Consignes de l'exercice:
(a) Répondez brièvement à chaque question à l'aide du texte d'étude.
(i) Quel acte viendrait apporter les précisions énumérées ?
(ii) Quel registre doit recevoir une information pour les apports et reprises des apports ?
(iii) Pour quelles catégories d'actions des conditions d'émission seraient-elles précisées ?
(b) Indiquez si chaque affirmation concorde avec le texte d'étude, puis citez les mots qui permettent de trancher.
(i) En dessous d'un montant seuil d'apports en nature ou en industrie, il n'est pas obligatoire de recourir à un commissaire aux apports.
(ii) Le texte d'étude mentionne un label « Recherche ».
(iii) Des conditions d'émission seraient précisées pour les actions à dividende prioritaire.

Texte d'étude:
%%
Une Ordonnance Souveraine viendrait préciser :

  • les secteurs de l’innovation ou de la recherche ou bénéficiant d'un label "Innovation" ;
  • les modalités d'information du Répertoire du Commerce et de l'Industrie (RCI) pour les apports et reprises des apports ;
  • le montant seuil des apports en nature ou en industrie, au-dessous duquel le recours à un commissaire aux apports n'est pas obligatoire.
  • les conditions d'émission des actions à droit de vote multiple et des actions à dividende prioritaire.
%%
Entrées de données recueillies:
%%
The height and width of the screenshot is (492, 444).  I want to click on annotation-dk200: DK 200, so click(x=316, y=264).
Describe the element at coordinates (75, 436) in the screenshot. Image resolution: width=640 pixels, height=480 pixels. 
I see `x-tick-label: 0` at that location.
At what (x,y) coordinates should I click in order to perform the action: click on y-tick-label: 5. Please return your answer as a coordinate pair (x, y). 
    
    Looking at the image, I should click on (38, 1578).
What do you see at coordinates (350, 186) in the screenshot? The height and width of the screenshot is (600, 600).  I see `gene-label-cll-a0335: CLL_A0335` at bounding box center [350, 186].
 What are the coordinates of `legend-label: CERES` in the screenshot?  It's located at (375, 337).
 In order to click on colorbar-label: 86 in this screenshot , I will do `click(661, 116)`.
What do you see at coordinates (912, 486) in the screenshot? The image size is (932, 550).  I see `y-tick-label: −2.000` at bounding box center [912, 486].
%%
Réponses aux exercices:
(a)
(i) Une Ordonnance Souveraine.
(ii) Le Répertoire du Commerce et de l'Industrie (RCI).
(iii) Les actions à droit de vote multiple et les actions à dividende prioritaire.

(b)
(i) Oui : « le montant seuil des apports en nature ou en industrie, au-dessous duquel le recours à un commissaire aux apports n'est pas obligatoire ».
(ii) Non : « bénéficiant d'un label "Innovation" ».
(iii) Oui : « les conditions d'émission des actions à droit de vote multiple et des actions à dividende prioritaire ».